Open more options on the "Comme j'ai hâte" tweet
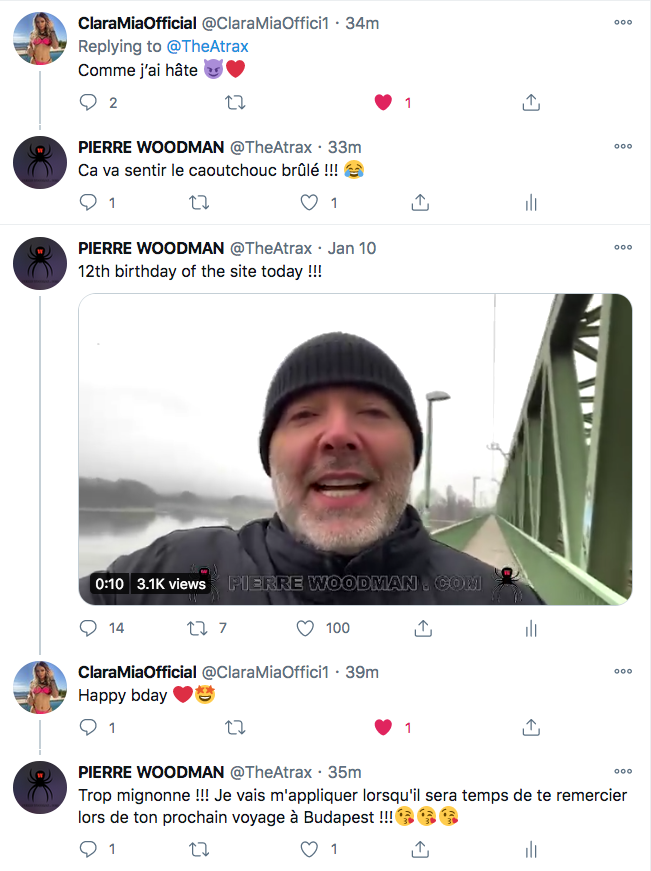This screenshot has height=871, width=651. click(623, 23)
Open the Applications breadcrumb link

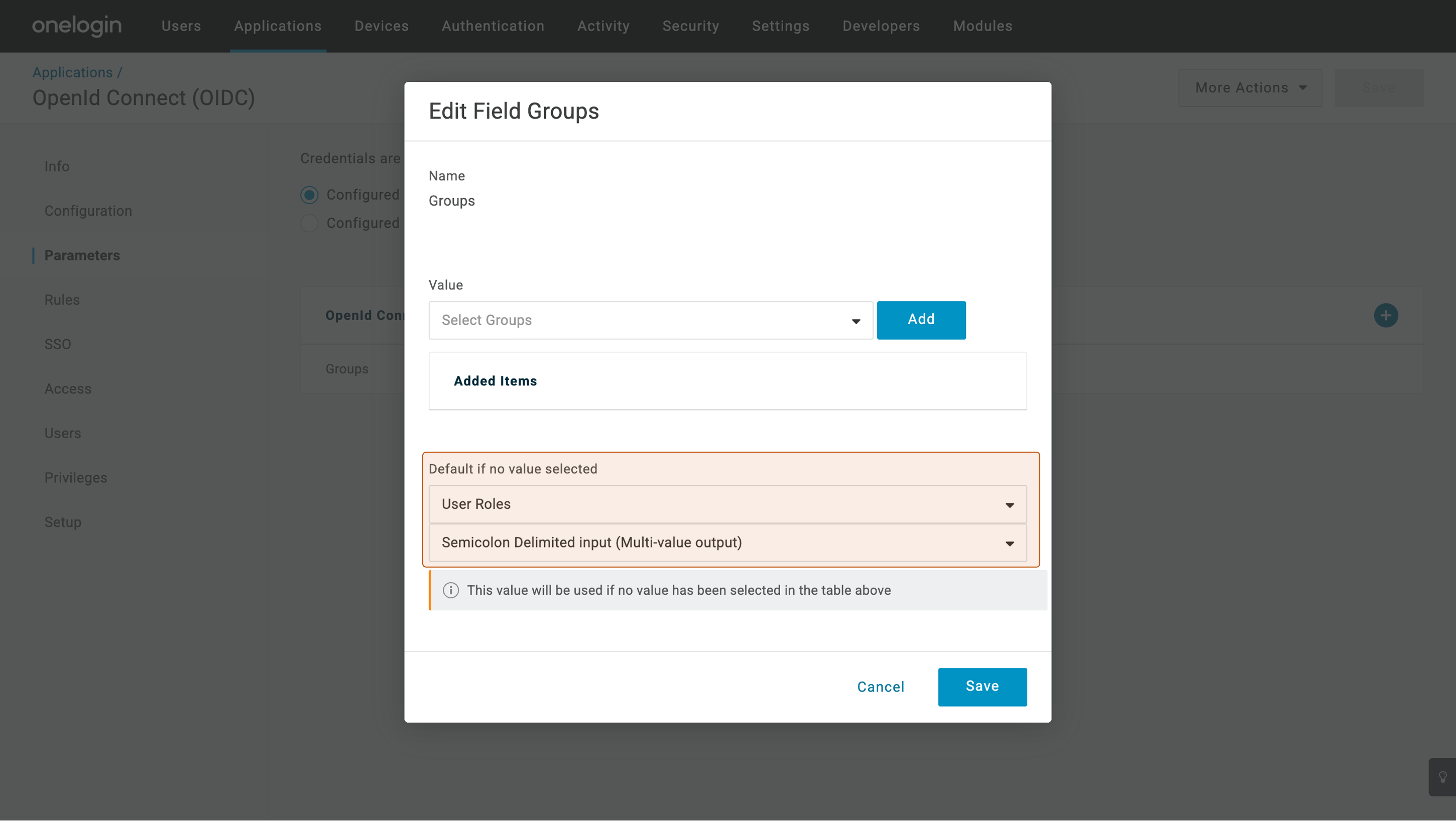click(72, 72)
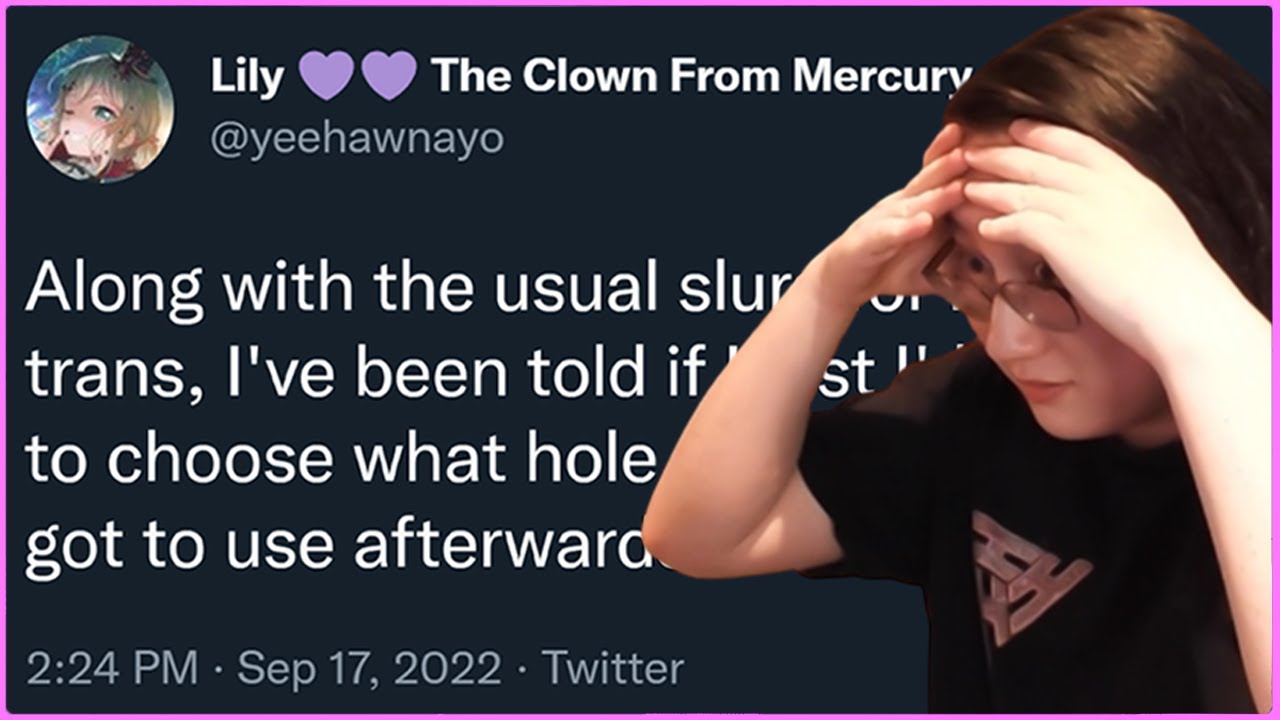
Task: Open "The Clown From Mercury" name text
Action: coord(700,78)

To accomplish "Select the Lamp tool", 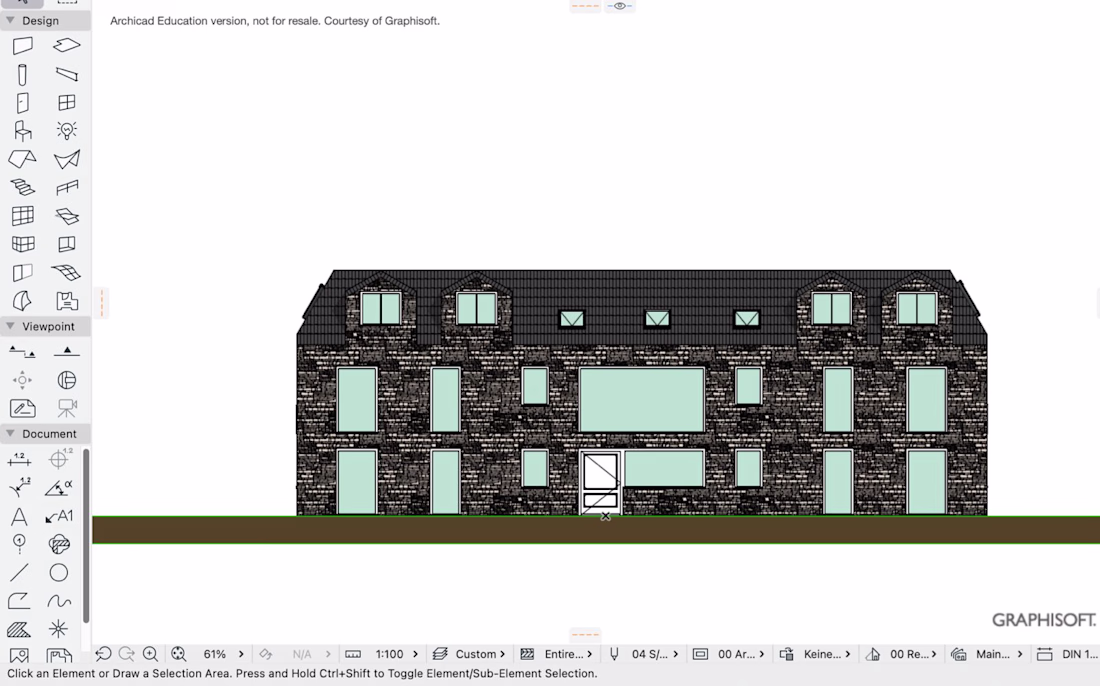I will pos(67,130).
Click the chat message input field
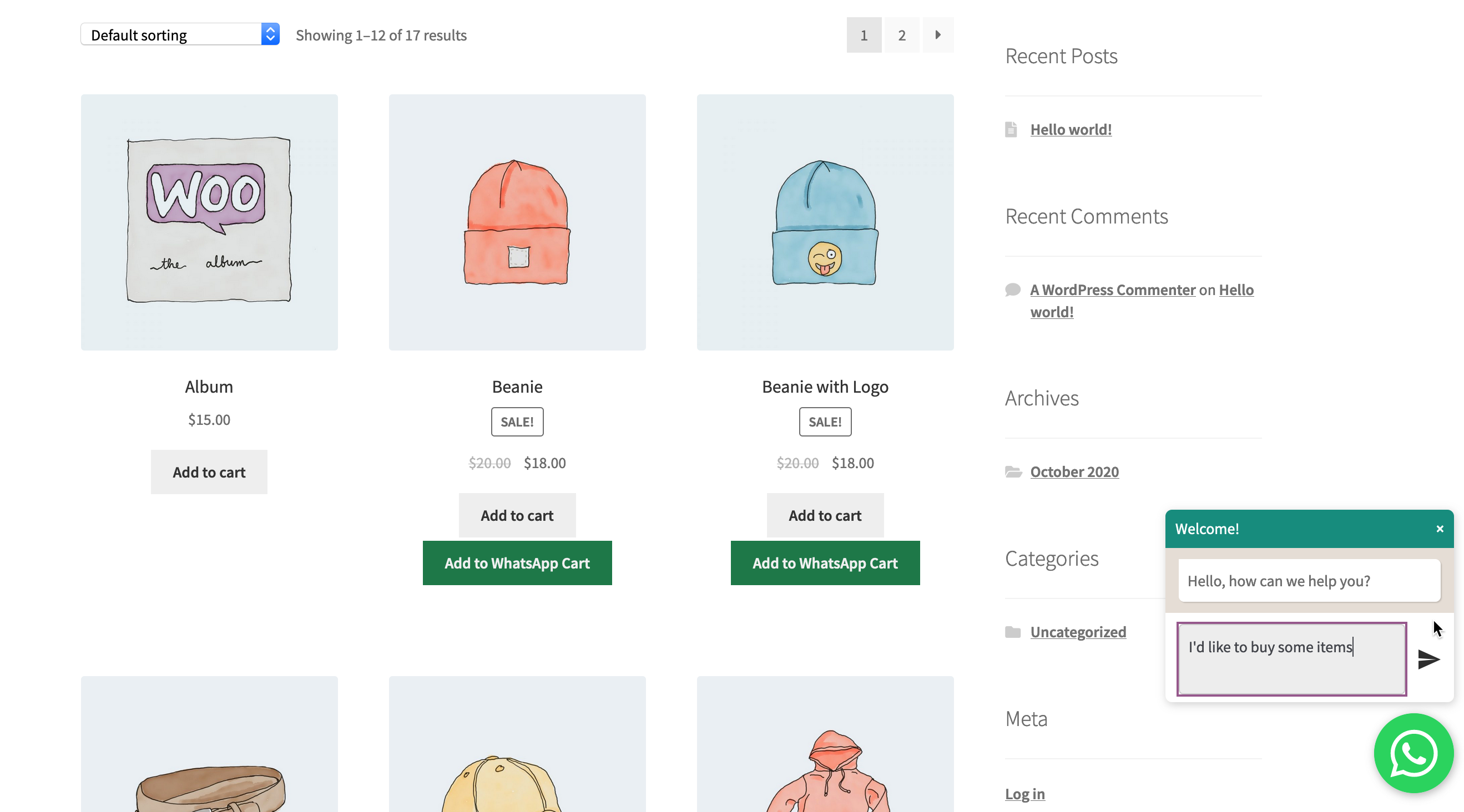The width and height of the screenshot is (1464, 812). (x=1291, y=659)
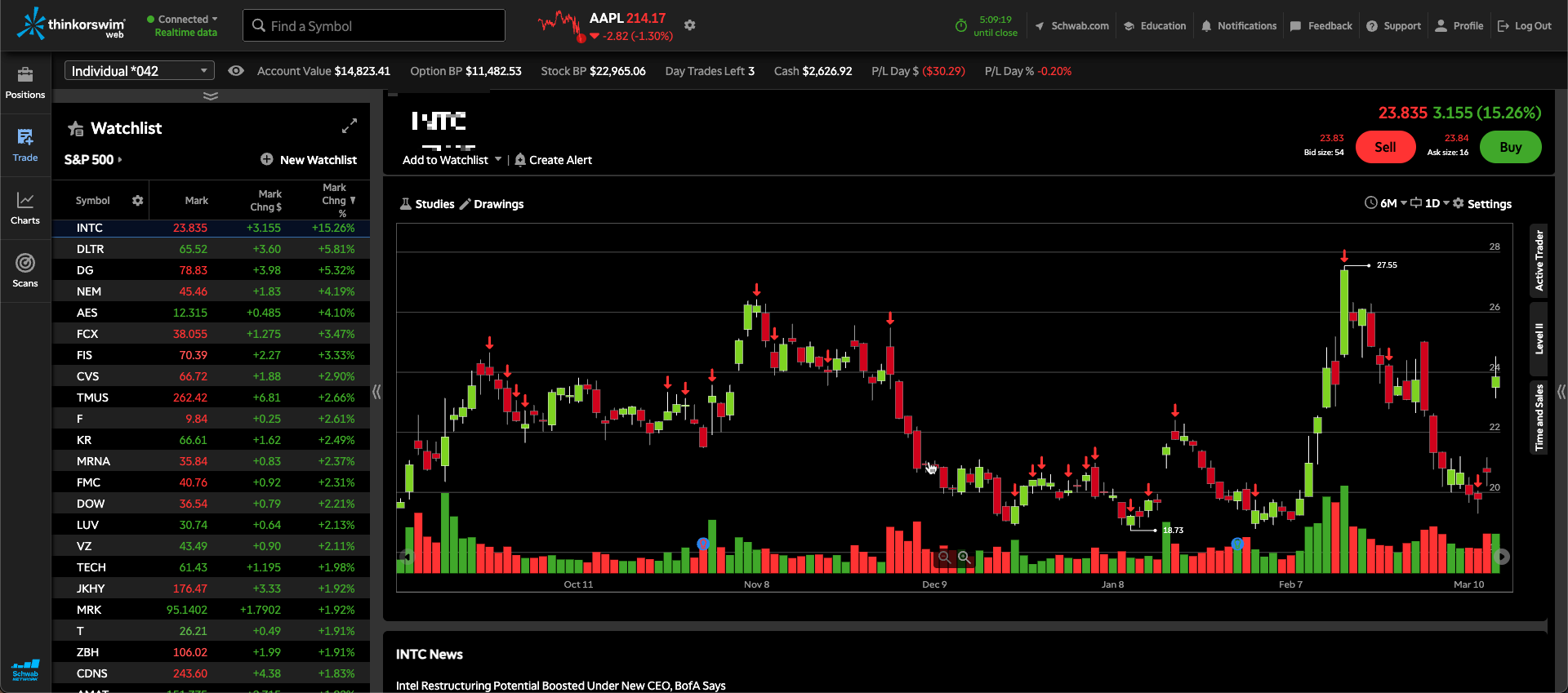The height and width of the screenshot is (693, 1568).
Task: Toggle account value visibility eye
Action: 236,71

===============

問題
上のリストから、「Open」という語を含む行をすべて抜き出しなさい。大文字と小文字は区別するものとする。

解答
Open more options on the "Comme j'ai hâte" tweet
Open the Applications breadcrumb link
Task: Open "The Clown From Mercury" name text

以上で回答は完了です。